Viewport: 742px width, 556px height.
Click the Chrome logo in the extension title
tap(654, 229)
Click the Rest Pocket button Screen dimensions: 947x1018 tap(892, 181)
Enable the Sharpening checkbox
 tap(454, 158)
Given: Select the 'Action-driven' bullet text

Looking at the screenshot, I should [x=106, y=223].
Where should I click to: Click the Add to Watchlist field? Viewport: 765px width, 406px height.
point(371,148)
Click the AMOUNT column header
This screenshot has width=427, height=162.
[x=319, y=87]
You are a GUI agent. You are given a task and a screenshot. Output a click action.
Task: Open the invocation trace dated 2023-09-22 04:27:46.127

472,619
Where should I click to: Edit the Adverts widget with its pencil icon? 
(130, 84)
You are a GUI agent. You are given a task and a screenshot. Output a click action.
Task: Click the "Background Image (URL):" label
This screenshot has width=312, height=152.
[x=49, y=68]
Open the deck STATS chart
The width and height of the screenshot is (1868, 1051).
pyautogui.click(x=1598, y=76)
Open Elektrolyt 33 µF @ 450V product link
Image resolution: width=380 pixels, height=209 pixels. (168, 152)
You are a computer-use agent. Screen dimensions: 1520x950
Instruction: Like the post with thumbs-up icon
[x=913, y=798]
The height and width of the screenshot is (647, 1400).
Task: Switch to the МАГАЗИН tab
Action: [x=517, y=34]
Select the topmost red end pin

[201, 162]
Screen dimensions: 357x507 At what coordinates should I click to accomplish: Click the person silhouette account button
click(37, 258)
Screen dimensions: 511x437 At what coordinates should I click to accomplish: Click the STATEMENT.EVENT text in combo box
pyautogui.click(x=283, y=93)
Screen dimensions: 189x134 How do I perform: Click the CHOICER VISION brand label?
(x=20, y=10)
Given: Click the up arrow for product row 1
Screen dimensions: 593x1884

☆ ☆ ☆

• _SET PROBLEM_
Please set out every line of the records above as a Markdown table with the columns Number and Entry, skipping blank lines.

• _OUTPUT FOR THIS TASK_
| Number | Entry |
|---|---|
| 1 | Viewport: 742px width, 556px height. |
| 2 | Click the Chrome logo in the extension title |
| 3 | tap(654, 229) |
| 4 | Click the Rest Pocket button Screen dimensions: 947x1018 tap(892, 181) |
| 5 | Enable the Sharpening checkbox |
| 6 |  tap(454, 158) |
| 7 | Given: Select the 'Action-driven' bullet text |
| 8 | Looking at the screenshot, I should [x=106, y=223]. |
| 9 | Where should I click to: Click the Add to Watchlist field? Viewport: 765px width, 406px height. |
| 10 | point(371,148) |
| 11 | Click the AMOUNT column header |
| 12 | This screenshot has width=427, height=162. |
| 13 | [x=319, y=87] |
| 14 | You are a GUI agent. You are given a task and a screenshot. Output a click action. |
| 15 | Task: Open the invocation trace dated 2023-09-22 04:27:46.127 |
| 16 | 472,619 |
| 17 | Where should I click to: Edit the Adverts widget with its pencil icon?  |
| 18 | (130, 84) |
| 19 | You are a GUI agent. You are given a task and a screenshot. Output a click action. |
| 20 | Task: Click the "Background Image (URL):" label |
| 21 | This screenshot has width=312, height=152. |
| 22 | [x=49, y=68] |
| 23 | Open the deck STATS chart |
| 24 | The width and height of the screenshot is (1868, 1051). |
| 25 | pyautogui.click(x=1598, y=76) |
| 26 | Open Elektrolyt 33 µF @ 450V product link |
| 27 | Image resolution: width=380 pixels, height=209 pixels. (168, 152) |
| 28 | You are a computer-use agent. Screen dimensions: 1520x950 |
| 29 | Instruction: Like the post with thumbs-up icon |
| 30 | [x=913, y=798] |
| 31 | The height and width of the screenshot is (647, 1400). |
| 32 | Task: Switch to the МАГАЗИН tab |
| 33 | Action: [x=517, y=34] |
| 34 | Select the topmost red end pin |
| 35 | [201, 162] |
| 36 | Screen dimensions: 357x507 At what coordinates should I click to accomplish: Click the person silhouette account button |
| 37 | click(37, 258) |
| 38 | Screen dimensions: 511x437 At what coordinates should I click to accomplish: Click the STATEMENT.EVENT text in combo box |
| 39 | pyautogui.click(x=283, y=93) |
| 40 | Screen dimensions: 189x134 How do I perform: Click the CHOICER VISION brand label? |
| 41 | (x=20, y=10) |
| 42 | Given: Click the up arrow for product row 1 |
| 43 | Screen dimensions: 593x1884 |